HeaderTypeDescription
X-RateLimit-LimitintegerMaximum requests allowed per hour for this project
X-RateLimit-RemainingintegerRequests remaining in the current window
X-RateLimit-ResetintegerUnix timestamp (seconds) when the current window resets

Example response headers

HTTP/1.1 200 OK
X-RateLimit-Limit: 5000
X-RateLimit-Remaining: 4832
X-RateLimit-Reset: 1710779400
Content-Type: application/json

429 Too Many Requests

When the rate limit is exhausted, the API returns a 429 status code with the standard error envelope:

{
"error": {
"code": "rate_limit_exceeded",
"message": "Rate limit of 5000 requests per hour exceeded.",
"request_id": "01JAXBKM3N4P5Q6R7S8T9UVWXY"
}
}

The X-RateLimit-* headers are still included on 429 responses, so you can read X-RateLimit-Reset to know when to retry.

Export endpoint cooldowns

In addition to the per-project hourly bucket, export endpoints carry their own per-tenant cooldown of 1 request per minute and return 429 rate_limit_exceeded (with Retry-After) when invoked again inside the same 60-second window:

  • POST /flare/v1/jobs/export — 1 export per minute per project.
  • GET /platform/v1/projects/{projectId}/audit-log/export — 1 export per minute per project.

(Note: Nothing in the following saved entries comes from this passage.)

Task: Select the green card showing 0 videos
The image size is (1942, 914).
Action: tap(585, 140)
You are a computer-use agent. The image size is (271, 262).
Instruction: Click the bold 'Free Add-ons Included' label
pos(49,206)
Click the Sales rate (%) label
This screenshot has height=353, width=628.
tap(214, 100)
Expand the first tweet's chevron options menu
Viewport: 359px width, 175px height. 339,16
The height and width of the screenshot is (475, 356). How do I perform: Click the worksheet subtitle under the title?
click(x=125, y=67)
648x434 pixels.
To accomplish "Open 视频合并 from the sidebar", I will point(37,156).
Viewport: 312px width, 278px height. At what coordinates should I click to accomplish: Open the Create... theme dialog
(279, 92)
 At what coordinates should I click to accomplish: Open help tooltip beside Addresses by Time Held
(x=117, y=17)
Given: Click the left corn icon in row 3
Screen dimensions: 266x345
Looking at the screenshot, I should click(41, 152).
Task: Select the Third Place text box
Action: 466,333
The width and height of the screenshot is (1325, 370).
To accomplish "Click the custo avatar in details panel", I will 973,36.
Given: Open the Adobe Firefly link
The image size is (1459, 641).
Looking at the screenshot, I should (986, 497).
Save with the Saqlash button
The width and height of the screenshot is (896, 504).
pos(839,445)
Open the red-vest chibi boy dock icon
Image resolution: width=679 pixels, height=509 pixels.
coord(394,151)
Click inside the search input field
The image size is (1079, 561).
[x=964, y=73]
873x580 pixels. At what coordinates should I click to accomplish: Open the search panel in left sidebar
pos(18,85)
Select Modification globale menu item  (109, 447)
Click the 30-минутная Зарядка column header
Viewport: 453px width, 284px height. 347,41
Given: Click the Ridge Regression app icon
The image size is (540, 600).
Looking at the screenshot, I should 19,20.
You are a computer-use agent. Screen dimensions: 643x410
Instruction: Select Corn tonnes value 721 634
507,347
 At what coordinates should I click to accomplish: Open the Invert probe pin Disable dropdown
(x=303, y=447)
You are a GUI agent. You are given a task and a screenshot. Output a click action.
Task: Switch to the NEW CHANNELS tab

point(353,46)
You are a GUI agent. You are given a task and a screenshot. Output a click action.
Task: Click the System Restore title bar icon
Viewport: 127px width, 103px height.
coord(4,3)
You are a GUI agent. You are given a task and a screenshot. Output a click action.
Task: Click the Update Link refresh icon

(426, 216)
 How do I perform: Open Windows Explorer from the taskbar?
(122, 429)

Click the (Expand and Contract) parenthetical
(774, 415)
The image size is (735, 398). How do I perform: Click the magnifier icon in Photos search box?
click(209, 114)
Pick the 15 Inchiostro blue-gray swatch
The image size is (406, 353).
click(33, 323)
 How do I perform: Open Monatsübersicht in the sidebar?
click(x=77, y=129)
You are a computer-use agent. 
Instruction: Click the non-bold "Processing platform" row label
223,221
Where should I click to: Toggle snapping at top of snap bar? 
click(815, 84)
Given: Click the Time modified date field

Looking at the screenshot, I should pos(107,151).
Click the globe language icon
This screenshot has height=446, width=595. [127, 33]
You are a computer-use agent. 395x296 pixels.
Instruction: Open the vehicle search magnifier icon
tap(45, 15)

The two buckets are tracked separately, so a jobs-export call does not consume the audit-export budget. The cooldown is independent of the per-project hourly rate limit — a tenant on the Business plan can still trip the export cooldown.

Handling Rate Limits

  1. Read the X-RateLimit-Reset header from the 429 response
  2. Compute the wait time: reset_timestamp - current_timestamp
  3. Wait that duration before retrying

C# example

var response = await httpClient.PostAsync("/flare/v1/jobs", content);

if (response.StatusCode == System.Net.HttpStatusCode.TooManyRequests)
{
if (response.Headers.TryGetValues("X-RateLimit-Reset", out var values)
&& long.TryParse(values.First(), out var resetEpoch))
{
var resetTime = DateTimeOffset.FromUnixTimeSeconds(resetEpoch);
var delay = resetTime - DateTimeOffset.UtcNow;

if (delay > TimeSpan.Zero)
await Task.Delay(delay);
}

// Retry the request
response = await httpClient.PostAsync("/flare/v1/jobs", content);
}

Proactive throttling

To avoid hitting the limit in the first place, monitor the X-RateLimit-Remaining header on every response. When it drops below a threshold (e.g., 10% of X-RateLimit-Limit), reduce your request rate.

SDK Behavior

The Zeridion.Flare SDK surfaces rate limit information but does not perform automatic 429-aware backoff:

  • When a 429 response is received, the SDK throws a FlareRateLimitException with Limit, Remaining, and ResetAt properties derived from the X-RateLimit-* response headers.
  • The SDK's background worker catches all exceptions (including FlareRateLimitException) and waits for the configured PollInterval before retrying. It does not inspect the ResetAt header to compute a longer backoff. For enqueue calls in your application code, you should implement your own retry/backoff logic using the ResetAt property (see the C# example above).

See the SDK Exceptions reference for details on FlareRateLimitException.